Exercise prompt: Continue the project description of the decentralized thinking-tools map pilot from the point where it stops, picking up after its final heading.

About this project

This pilot, spawned by Fellowship of the Link discussions, is creating a decentralised map of thinking tools to demonstrate decentralised solutions to collective intelligence.

Vision statement

tbd

Introduction

As explained originally in Building collective intelligence from social knowledge graphs, this is hopefully the first in "a series of pilot projects where:

  • the tools we have today are used to link ideas in a specific domain (and the people behind them) together in a decentralised way
  • in the process demonstrating decentralised collective intelligence
  • we learn from the experience to create a new iteration of slightly better tools as a result, along with a slightly bigger audience,
  • rinse, repeat."

(That post has been developed since into a series, starting here).

This pilot project is working with Massive Wiki. Future projects might try other solutions, or expand this one to work with them. As it's a pilot, moreover, any changes we experiment with here will not necessarily be mainstreamed back into the core massive.wiki sitebuilder.

How will this map be structured?

Data items:

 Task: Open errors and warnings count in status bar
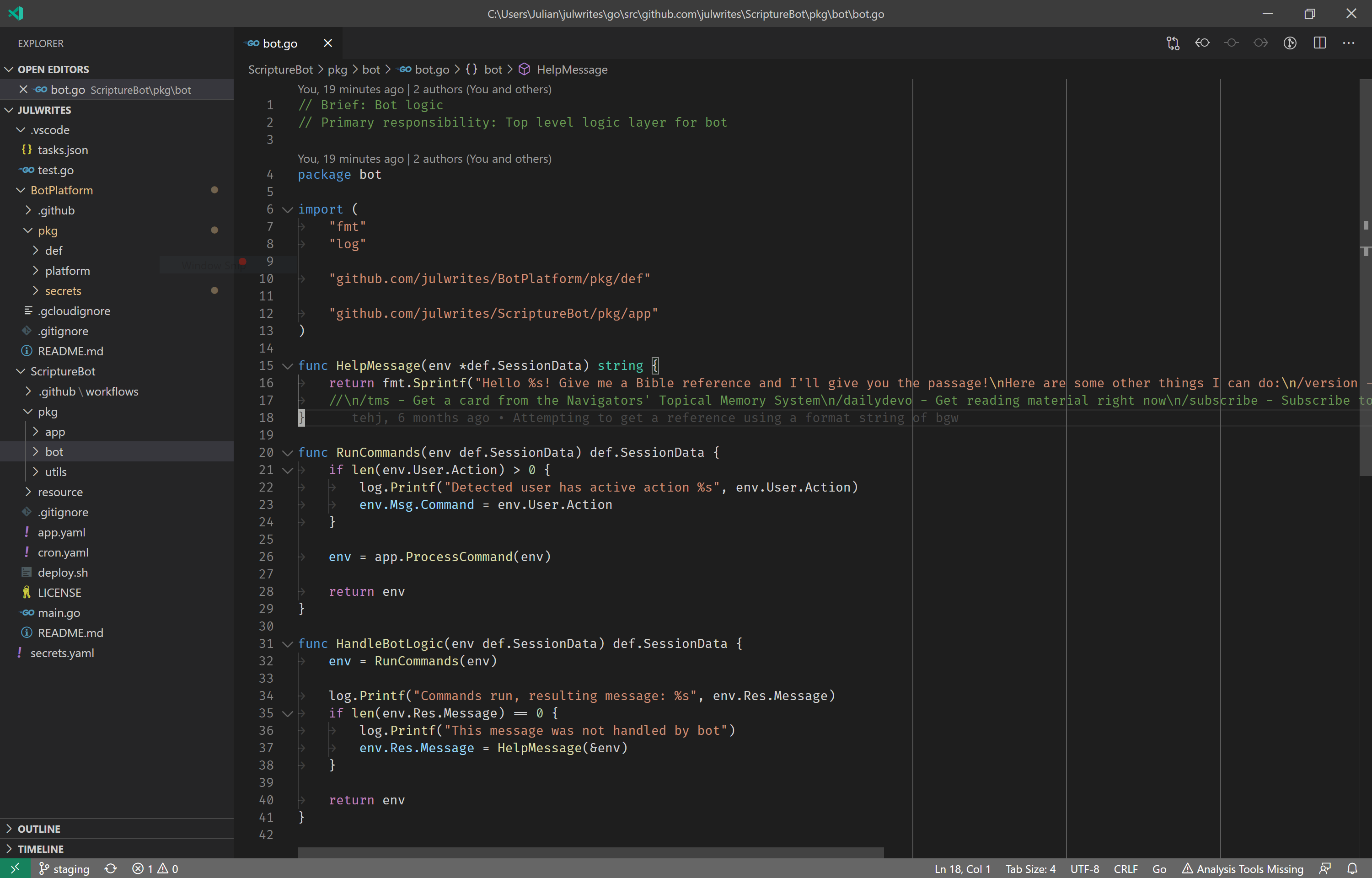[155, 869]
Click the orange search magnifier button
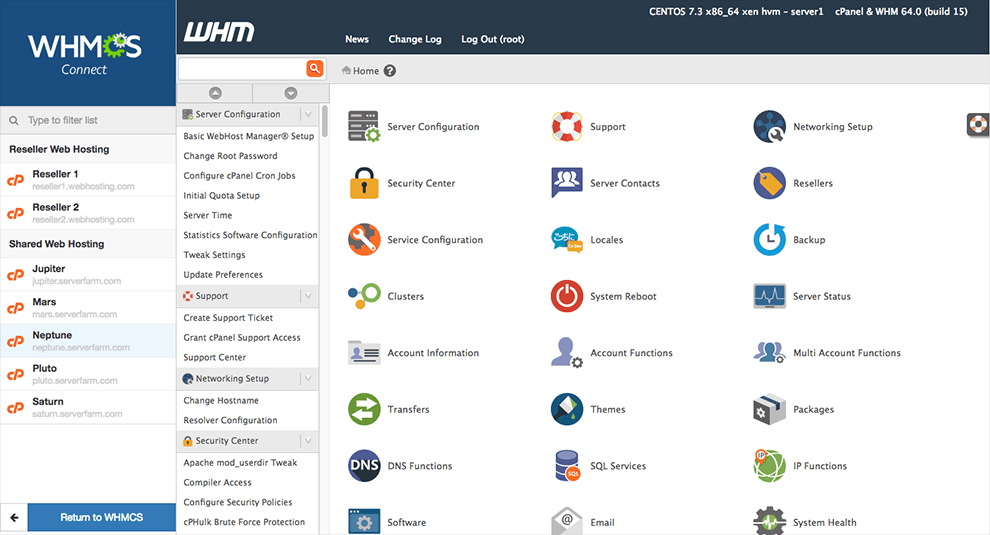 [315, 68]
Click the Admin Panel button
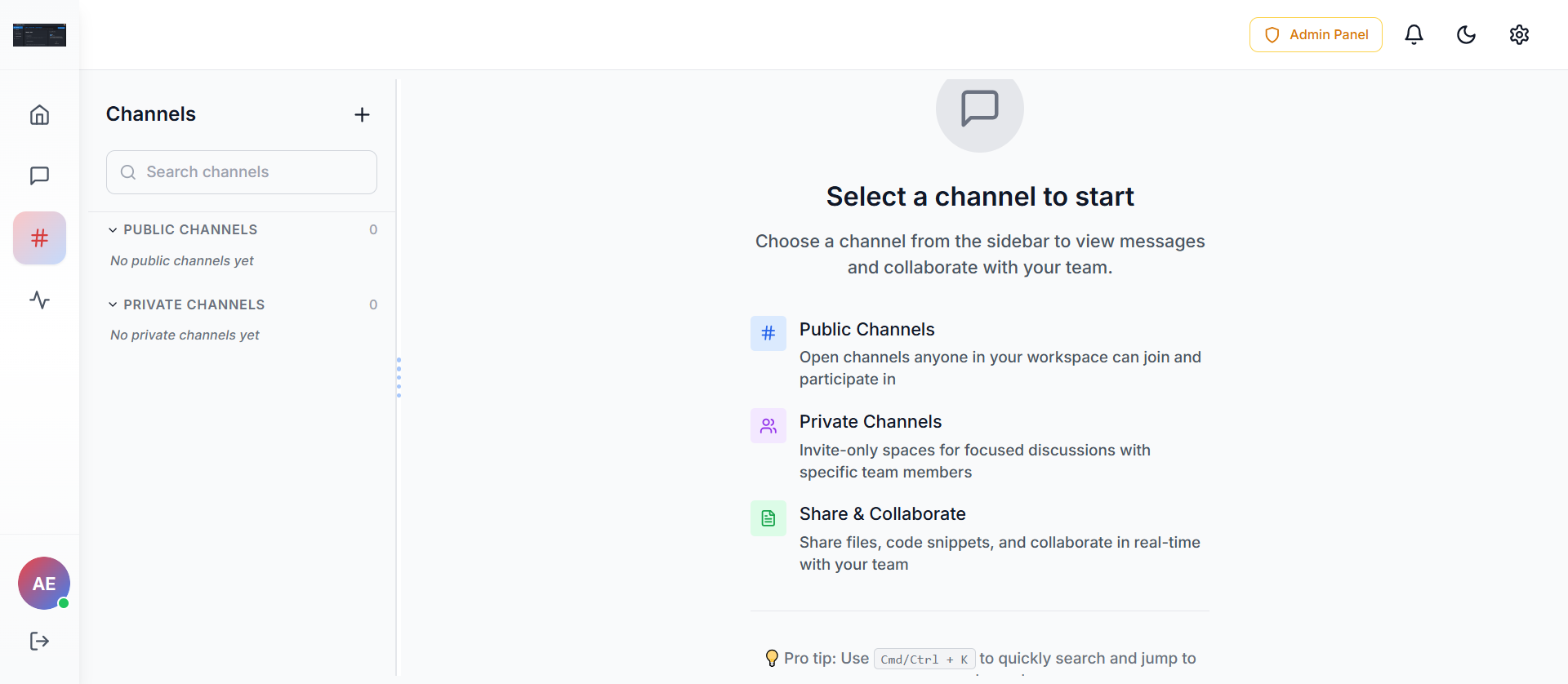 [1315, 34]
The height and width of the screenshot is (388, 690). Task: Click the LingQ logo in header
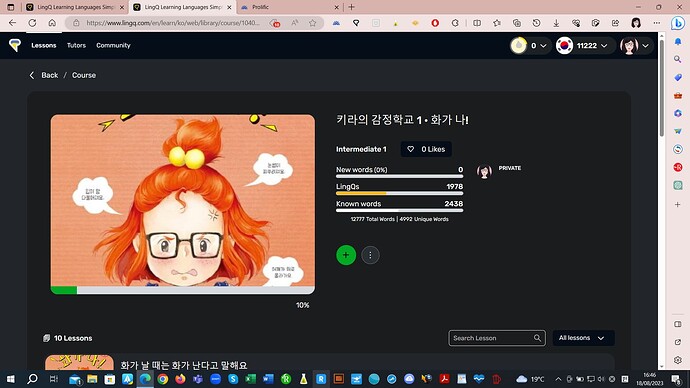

Answer to this problem:
It's built from three types of file:

Personal profiles

Example: Mathew Lowry. Ideally everyone who rates the tools for the spidergraph provides something like this, as each profile ties the other two types of file together with a story about how a real person actually uses them. It includes:

  • a series of bullets mentioning different tools and techniques; these will appear automatically in the appropriate tool and technique pages (below)
  • the scores they give each tool they use; these are automatically added to the datastore which powers the spidergraph on the home page

Tools & Practices

These are both zettelkasten overviews:

  • Practice: describes a thinking tool practice, e.g., inbox curation It includes a brief description, link(s) and an automatically created list of the people who use this practice, along with the associated bullet from their profile describing how they use it
  • Tool: similar to a practice, but describes a thinking tool, e.g., roam research or Pocket, and
    • an automated list of people profiles which use it, along with the associated bullet from their profile describing how they use it
    • the scores they gave it (only actual scores included; blanks are not imported).

Spidergraph executive summary

The figure shows how these all link together and how the scores submitted via Personal Profiles are aggregated into a spidergraph, which provides a sort of "executive summary" entry Point on the home page:

an image with no alt text

Personal profiles are key because newcomers need stories as well as scores. Each personal profile therefore tells the reader: How* does this person combine Which Tools and Practices together*?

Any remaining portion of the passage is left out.